- EXERCISE AIM: Lines containing the word "width" are the ones to copy from the records below.

- PROVIDED DATA:

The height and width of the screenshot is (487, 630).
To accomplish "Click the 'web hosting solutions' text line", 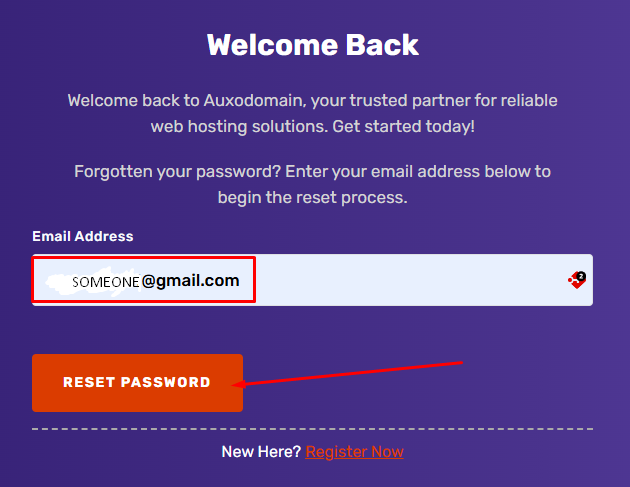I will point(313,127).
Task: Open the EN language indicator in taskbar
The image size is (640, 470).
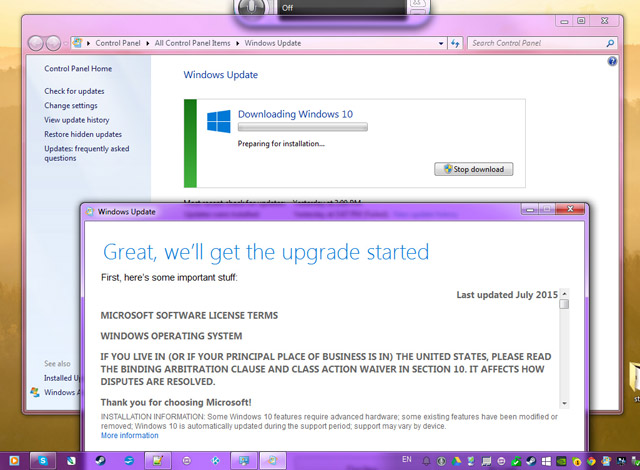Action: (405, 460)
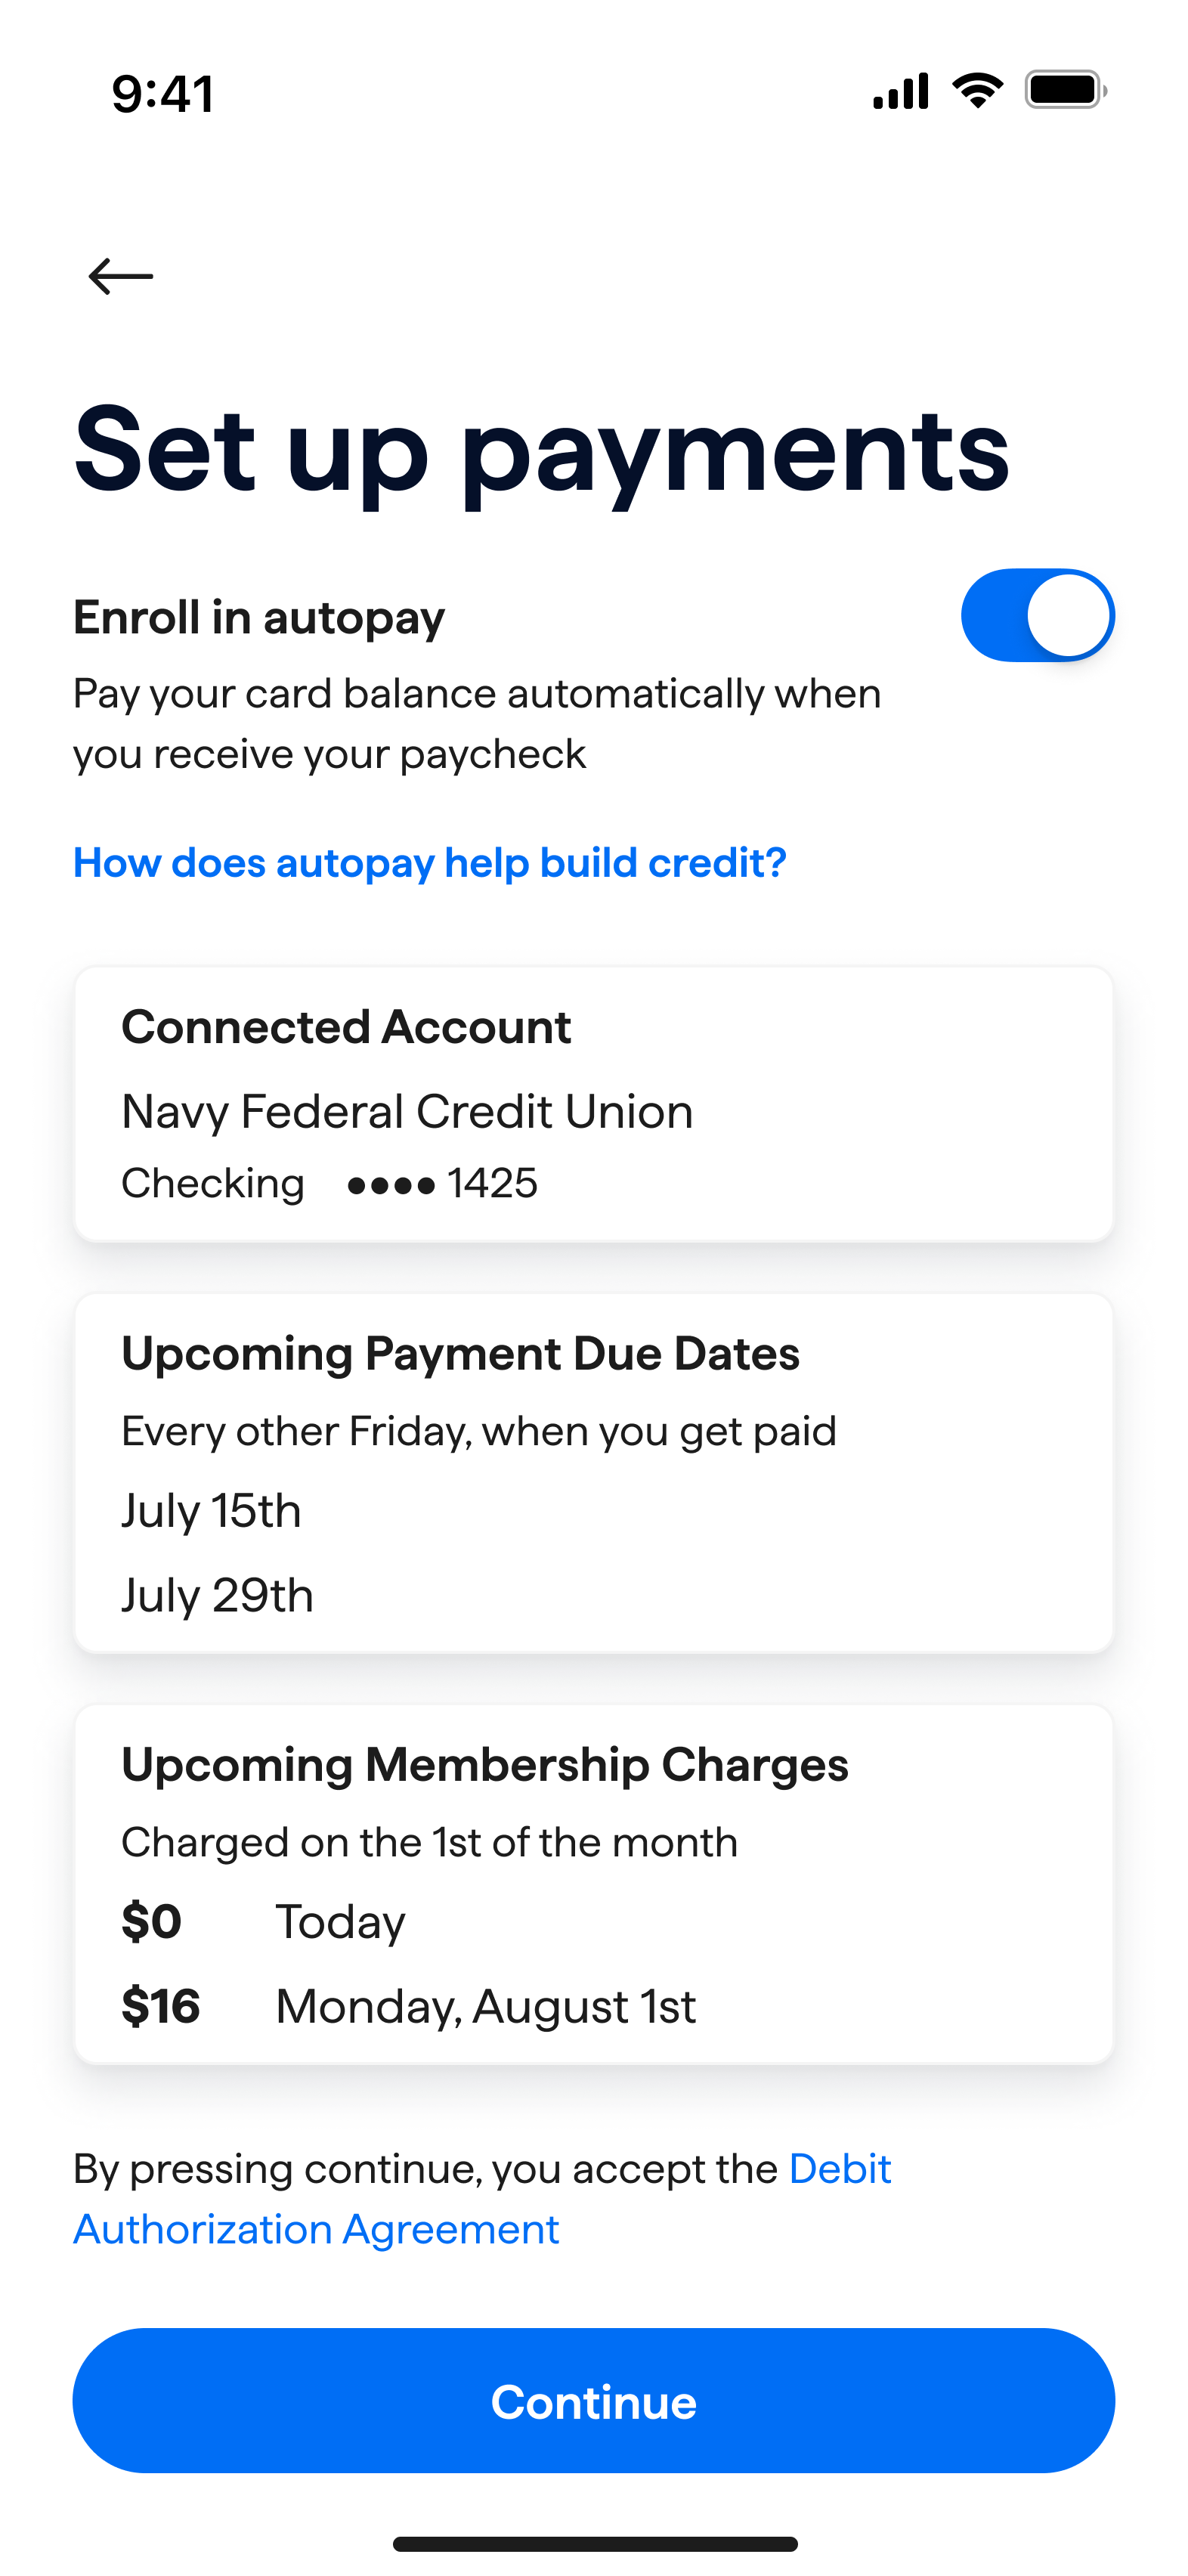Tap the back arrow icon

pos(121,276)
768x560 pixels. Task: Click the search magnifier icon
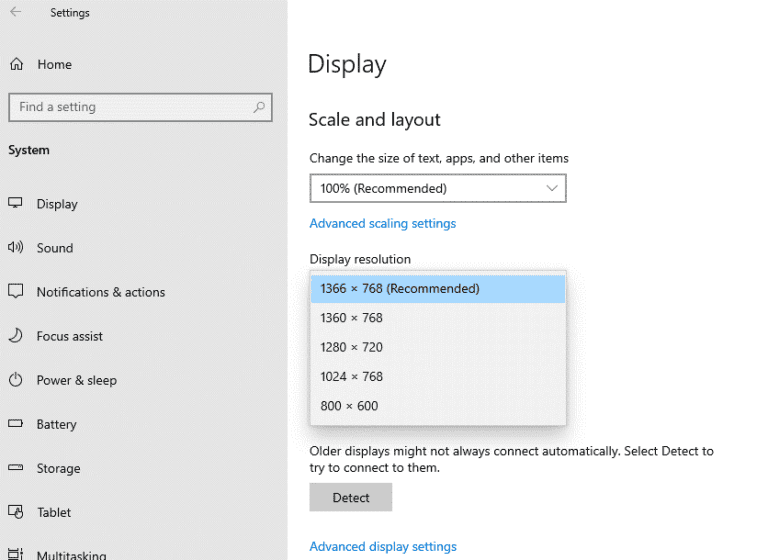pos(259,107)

---

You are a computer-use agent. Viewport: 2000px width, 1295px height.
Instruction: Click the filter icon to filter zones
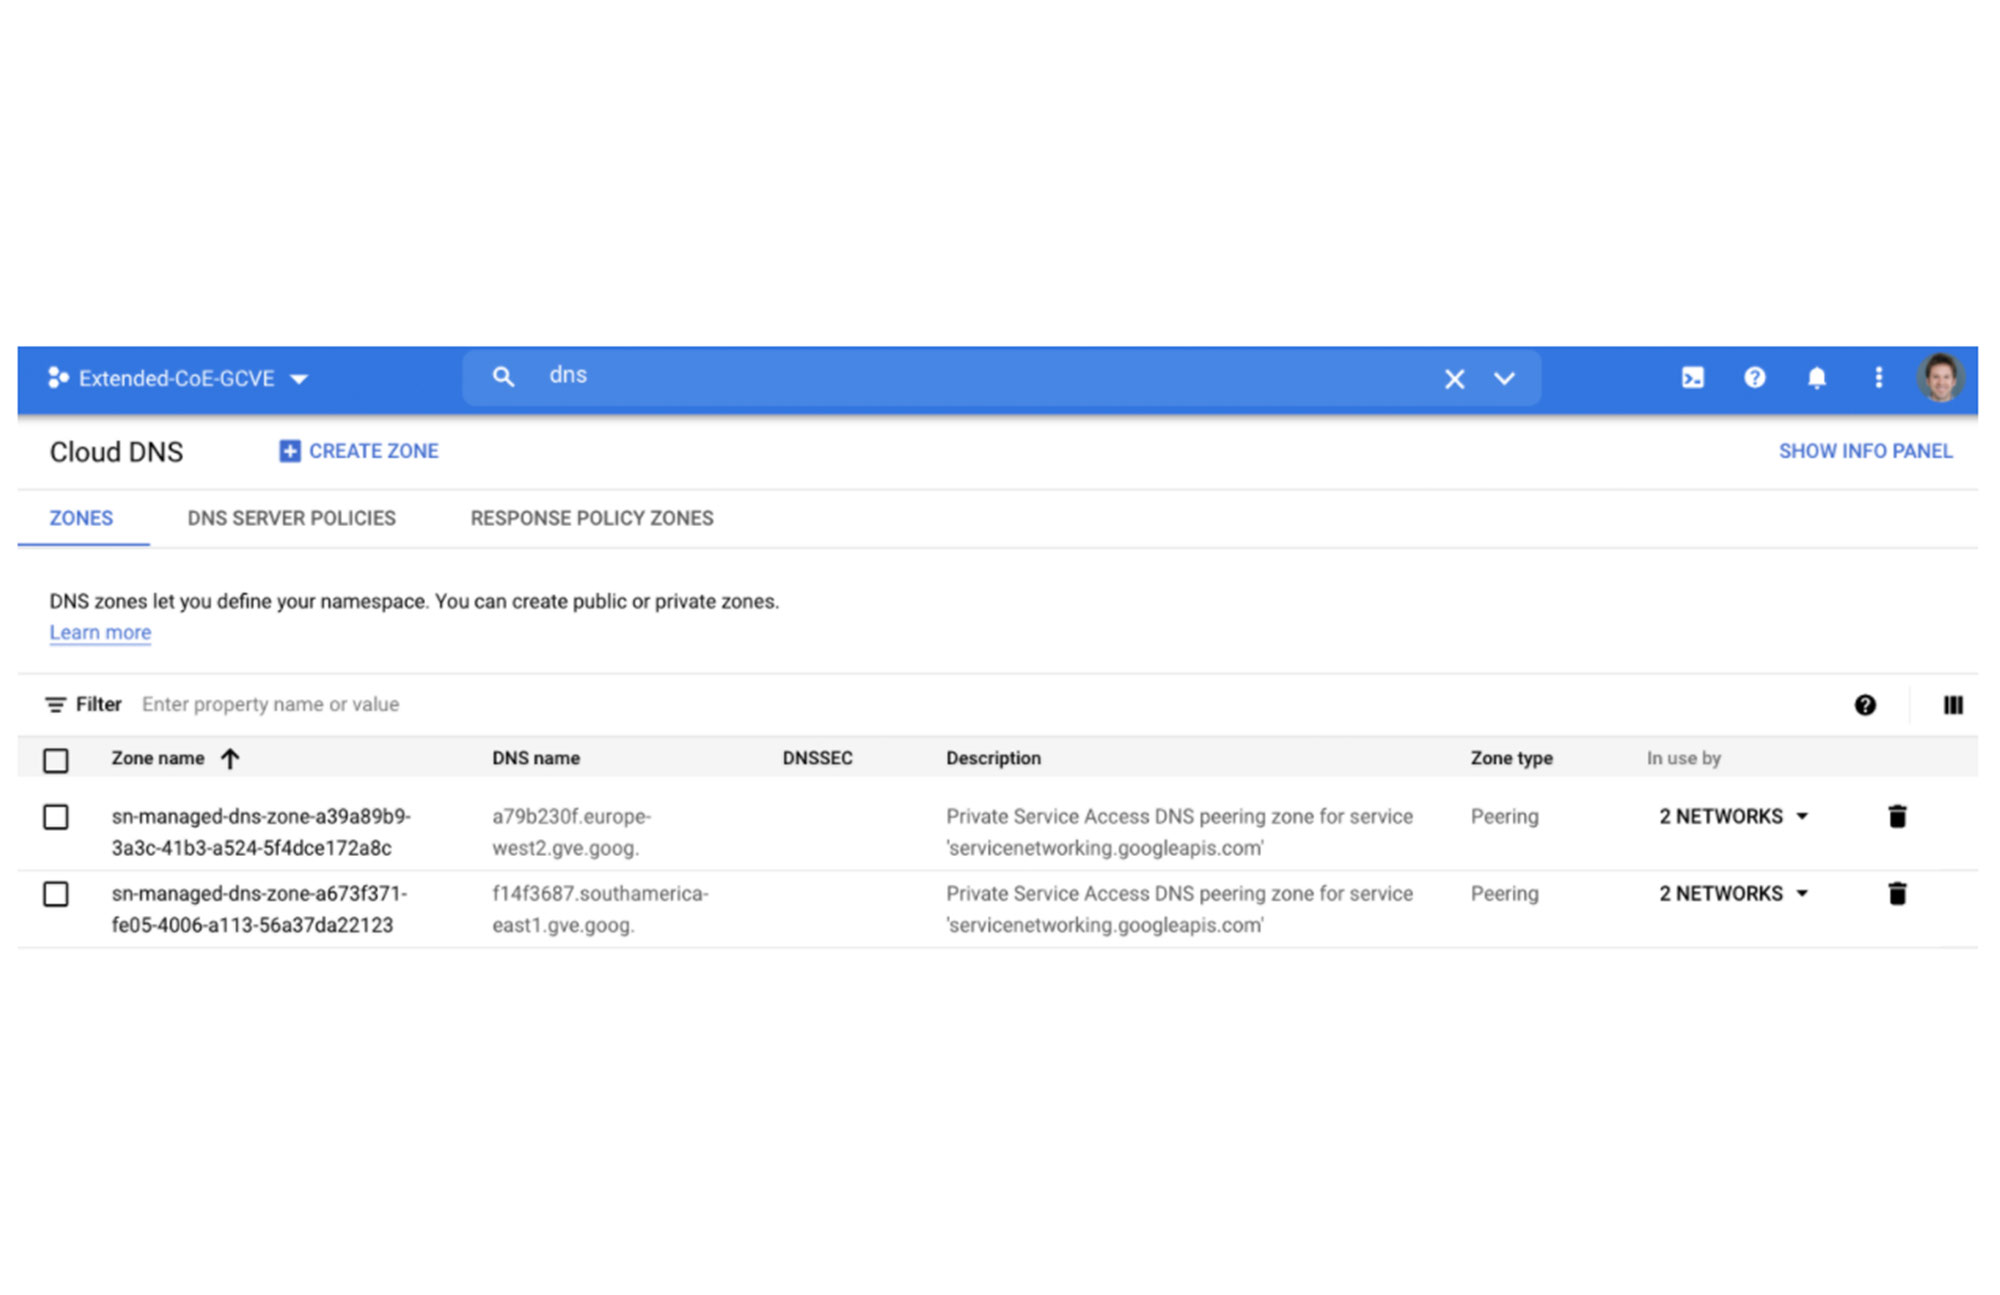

- SOLUTION:
The height and width of the screenshot is (487, 630).
You are a computer-use agent. Viewport: 2000px width, 1295px height.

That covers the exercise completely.